Dec 22, 2005

Brokeback Mountain


Brokeback Mountain works as well as it does because it uses the love story genre, not drama, to make its point. Had the writers done this as a social drama, they would have focused everything on the central issue at stake. They would have used a lot of moral argument in the dialogue, which would have immediately raised the defenses of all those on the other side of the issue.

But the love story genre is much trickier, and far more effective. The love story is based on what two people feel for each other. What’s at stake in the story is not the characters. It’s the love itself. There is almost no moral argument in this film about the injustice of these two men unable to be together. Instead we see the positive effect on them when they are together. And we see the negative effect, not only on them but on everyone around them, when they are forced apart.
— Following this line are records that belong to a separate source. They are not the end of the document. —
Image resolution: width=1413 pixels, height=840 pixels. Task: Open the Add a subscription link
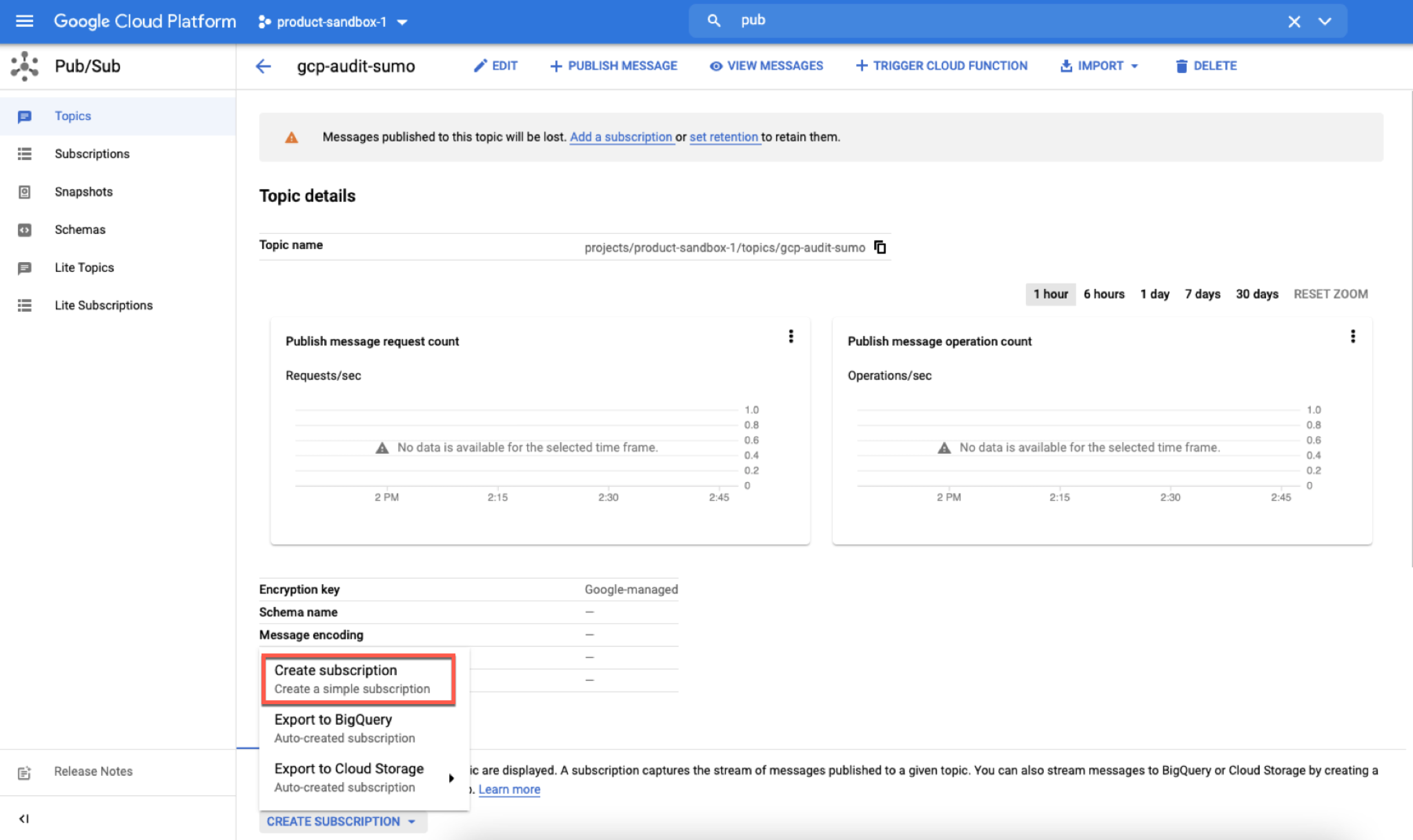point(621,137)
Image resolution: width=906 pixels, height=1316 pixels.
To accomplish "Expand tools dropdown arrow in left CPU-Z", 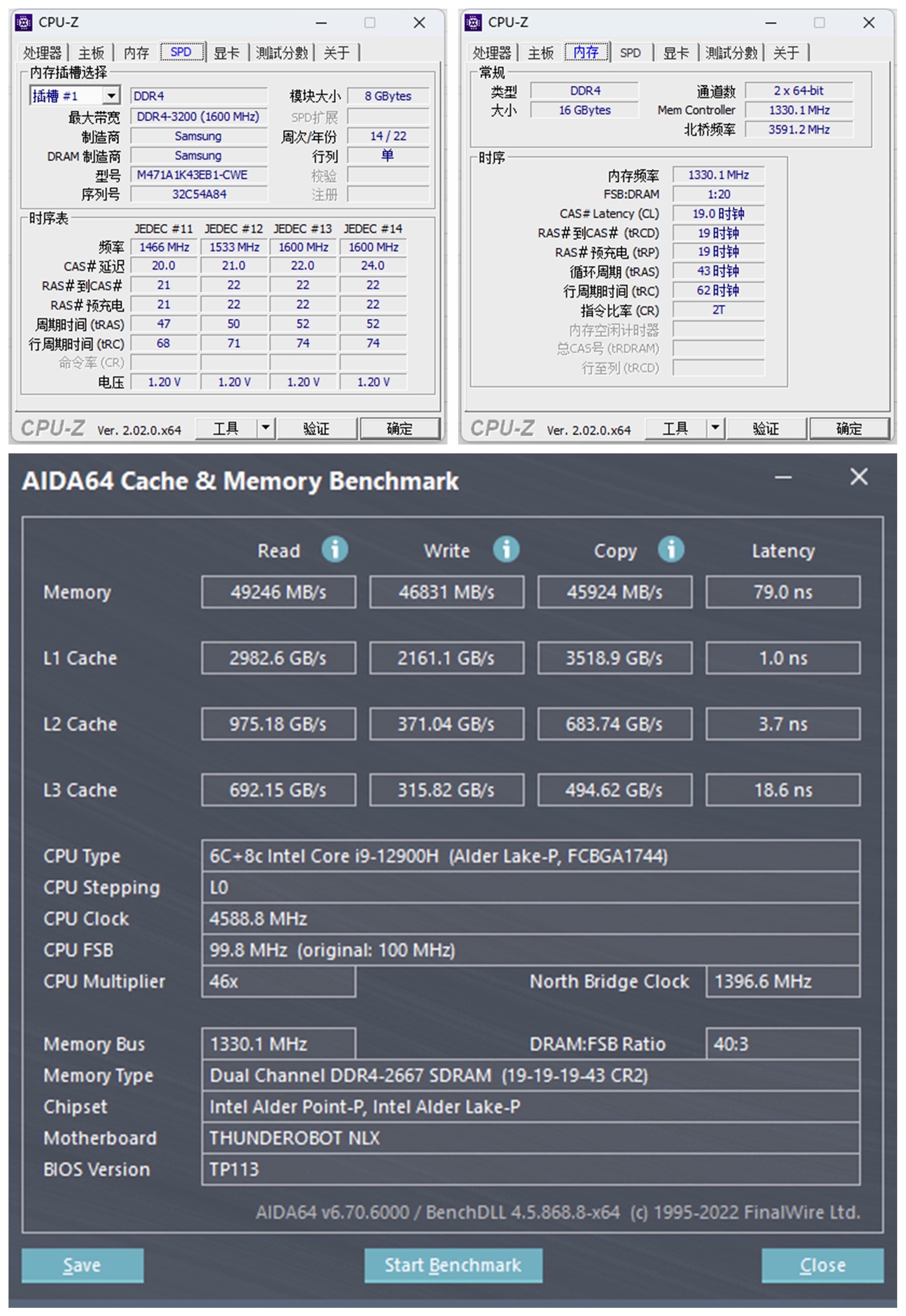I will coord(265,428).
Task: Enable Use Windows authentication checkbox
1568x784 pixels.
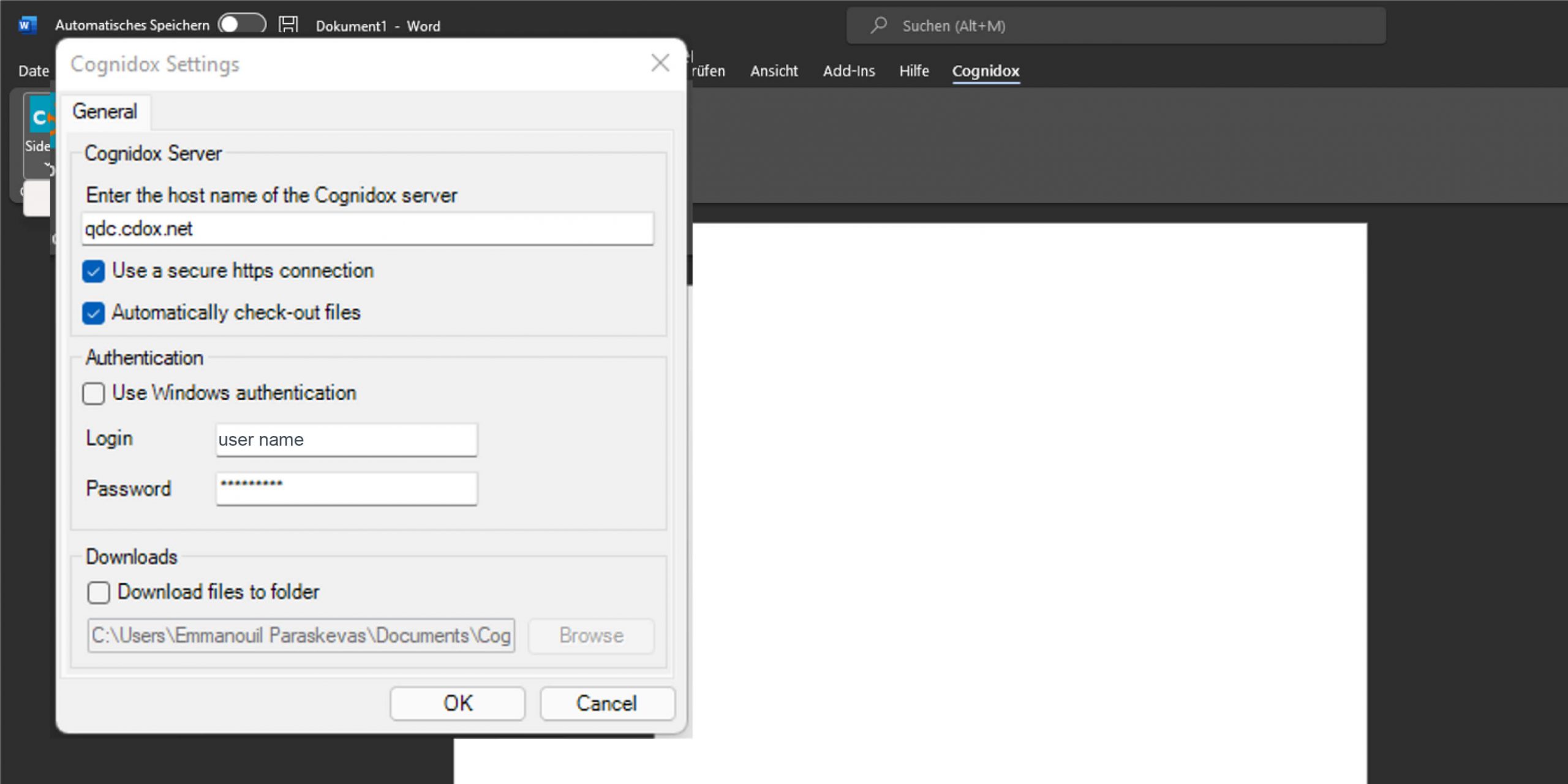Action: [94, 393]
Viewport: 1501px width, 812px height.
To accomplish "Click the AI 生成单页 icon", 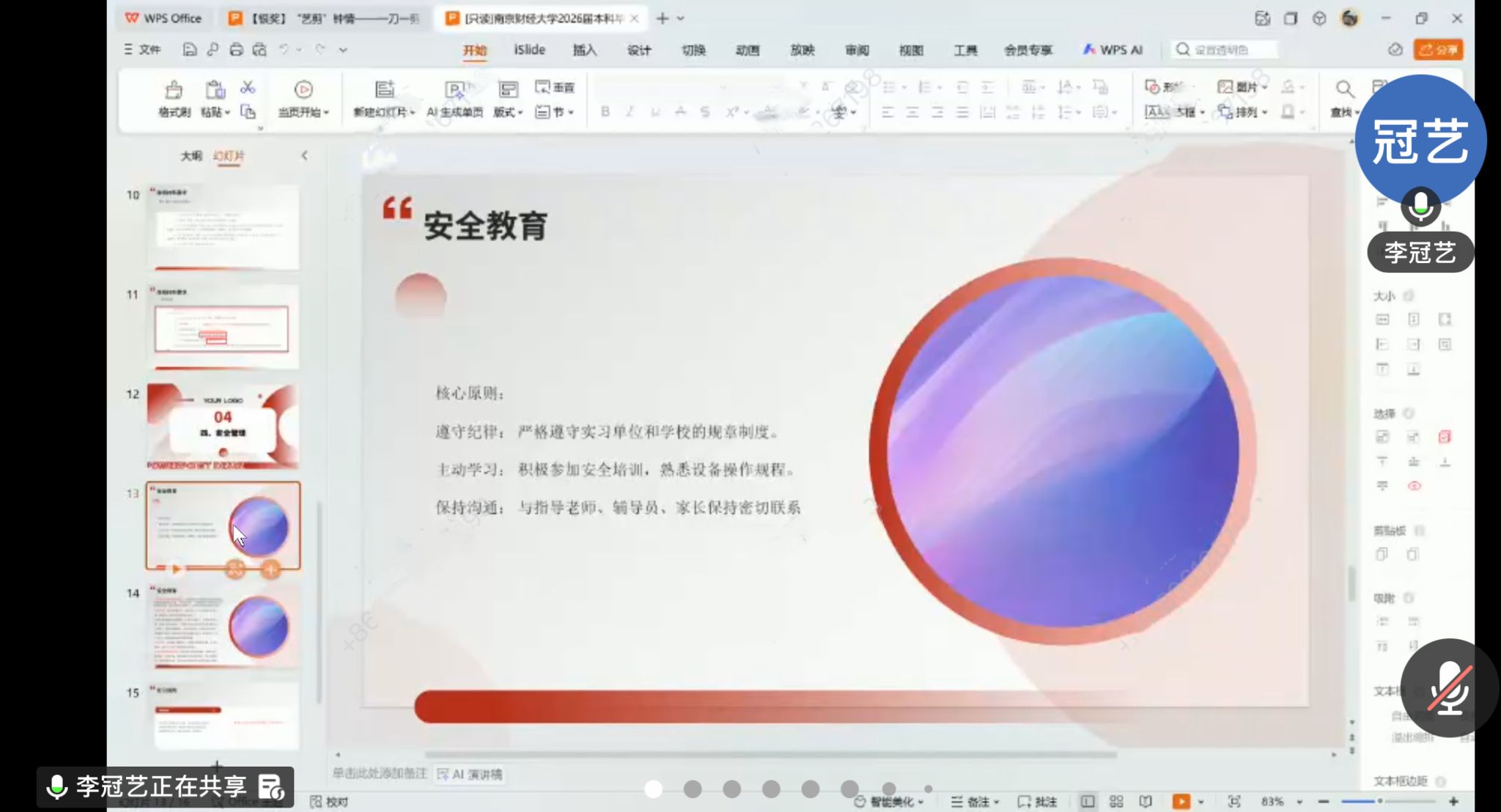I will point(455,90).
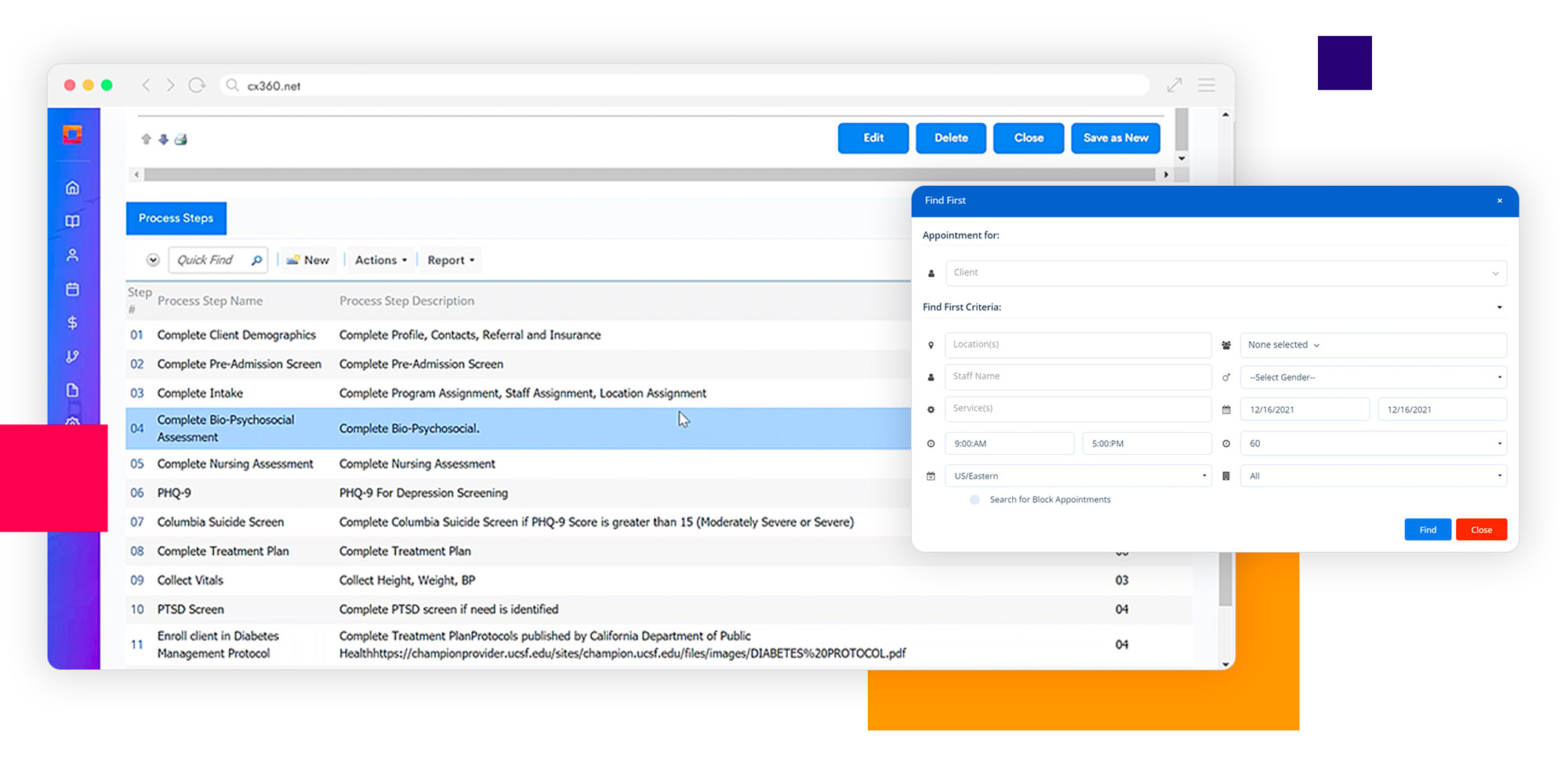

Because the writers understood this story strategy, and executed it so well, the great flaw in the script stands out even more clearly. For the story to have its greatest impact, the initial attraction between the two men can’t just be physical. This has to be a deep romantic love between them, and the reasons for that romantic love have to be made clear from the start. Instead all we get are a few short scenes of them working together on the mountain, and suddenly they are drunk having sex in the tent. That means everything they feel for each other afterwards must just be assumed. True, they act as though they feel deeply for each throughout the rest of the picture. But without the emotional groundwork at the beginning, the audience can only know how they feel on an intellectual level. They can’t really feel it themselves.

I always say, you can’t montage love. That’s true no matter who the lovers are.